Oyeyemi’s novel subverts the trope of the monstrous, racialised Other, turning it back onto the white, colonial culture of England (indeed, the house has a fondness for the glory days of Rule Britannia). The uncanny is now the British family home. Sade, the Yoruba housekeeper, uses her culture’s charms and superstitions to counter the house’s malevolence. Ore, meanwhile, recalls the Nigerian folktale of the soucouyant, a shape-shifting old woman who feeds on the souls of her victims. She projects her understanding of this tale onto her experience of the haunted house, allowing her to defend herself against it. Miranda’s eating disorder leaves her pale and thin, visually recalling the vampire, a metaphor for the parasitic, colonial draining of resources and, indeed, her relationship with Ore leaves her lover in a similarly weakened state. A kissing scene towards the novel’s climax also heightens the novel’s supernatural elements and further troubles the boundaries between perception and reality.

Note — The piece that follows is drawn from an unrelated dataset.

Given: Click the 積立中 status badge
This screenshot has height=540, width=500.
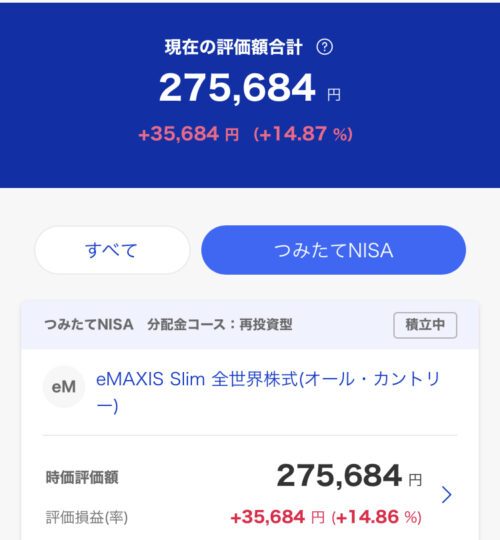Looking at the screenshot, I should pyautogui.click(x=425, y=325).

Drawing on Gothic tropes, Oyeyemi’s novel brilliantly conveys a sense of unease, foreboding, creeping uncertainty and inescapable decline throughout its narrative. Oyeyemi’s pages list various authors of dark fairytales and gothic stories which presumably shaped her writing, including the Brothers Grimm, E. T. A. Hoffman, and Sheridan LeFanu. However, it is the influence of Edgar Allen Poe which is felt most strongly in the novel. Humorously, one scene features Miranda and Eliot discuss how they could easily deal with the events of a Poe story. Indeed, one could view the novel as a reworking of The Fall of the House of Usher (1839), with its sentient home tied to a doomed bloodline. Oyeyemi’s story, like Poe’s, hints that there is an incestuous connection between the twins. Miranda possesses many characteristics shared by the Usher twins: she suffers from a mental illness which manifests itself physically, she has uncanny, pale white skin, and soft, ethereal hair. Like Roderick Usher, her fate is inseparable from the home. The reader is left to question whether she has control of her own actions.

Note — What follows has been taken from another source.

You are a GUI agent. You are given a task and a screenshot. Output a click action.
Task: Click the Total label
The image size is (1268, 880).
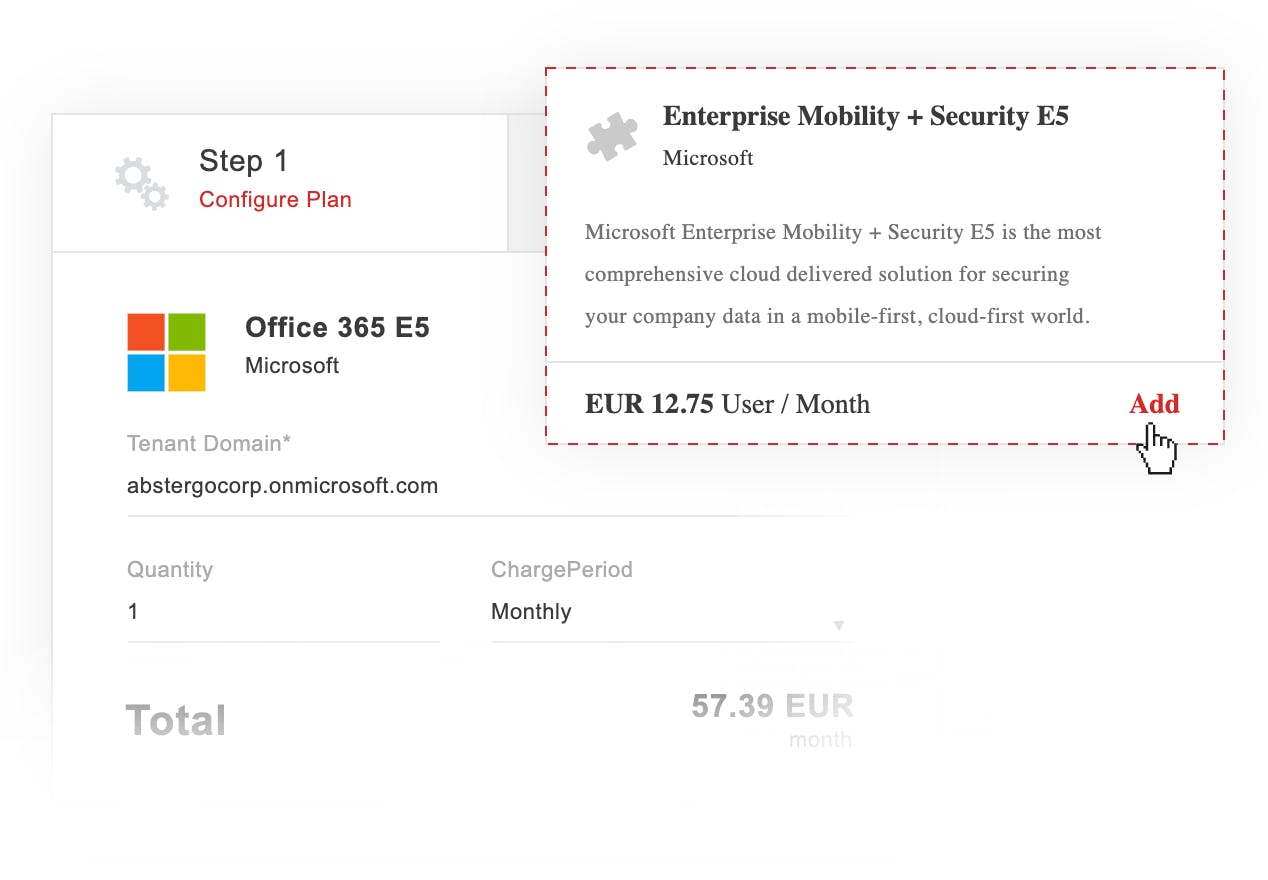[176, 720]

Upon the novel’s conclusion, it is natural to return once again to the prelude, now armed with the knowledge of what happens to Miranda and able to slice through its disorienting opacity. Yet, despite everything they have read, the reader will wonder about her fate long after the book is closed. This encouragement of circularity mimics the novel’s own themes, triggering many questions and unsettling any easy resolution. Although there are scattered, individual acts of resistance to the house and its xenophobia, it ultimately achieves its goal, raising the question of whether it is possible to break the cycle of victimhood and the continuity of a colonial past. Will the house, and by extension, the racist spectre of empire, continue to haunt British society forever?